Just got a text Alert from Southeest Airlines that as of 11:00AM CDT, Mon 8/25, all Flights @ Love Field were Grounded due to a Live Shooting Incident in the Terminal.

No other details, Updates promised!


----------



## jiml (Jul 25, 2022)

__





Police: Woman opened fire in Dallas airport; cop shot her






www.msn.com


----------



## Bob Dylan (Jul 25, 2022)

jiml said:


> __
> 
> 
> 
> ...


 Thanks!!I I've got a friend that works @ Love Field but they're OFF on Mondays.


----------



## Devil's Advocate (Jul 25, 2022)

SAT got shot up in the arrivals pickup area in April of last year. Guess it's DAL's turn this time. Wonder which airport will be next. DFW? IAH? AUS?


----------



## Rover (Jul 26, 2022)

The authorities, for security, had everyone on both sides of the TSA checkin go outside and check back in. Just in case it was a co-ordinated terror attack.


----------



## Devil's Advocate (Jul 26, 2022)

Rover said:


> The authorities, for security, had everyone on both sides of the TSA checkin go outside and check back in. Just in case it was a co-ordinated terror attack.

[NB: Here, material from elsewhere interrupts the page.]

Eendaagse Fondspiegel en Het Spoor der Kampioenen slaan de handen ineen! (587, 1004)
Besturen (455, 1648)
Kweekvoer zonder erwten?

Having watched several FOIA videos of the TSA and airport police casually returning handguns people attempted to bring onto aircraft I’m surprised we don't see more airport shootings. I’ve had a utility knife that went through several flights before being noticed but unlike a handgun small knives are confiscated and destroyed because they’re much too dangerous to hand back like a handgun.


----------



## Bob Dylan (Jul 27, 2022)

Devil's Advocate said:


> SAT got shot up in the arrivals pickup area in April of last year. Guess it's DAL's turn this time. Wonder which airport will be next. DFW? IAH? AUS?


Gotta be in Texas where everyone except me packs Heat!


----------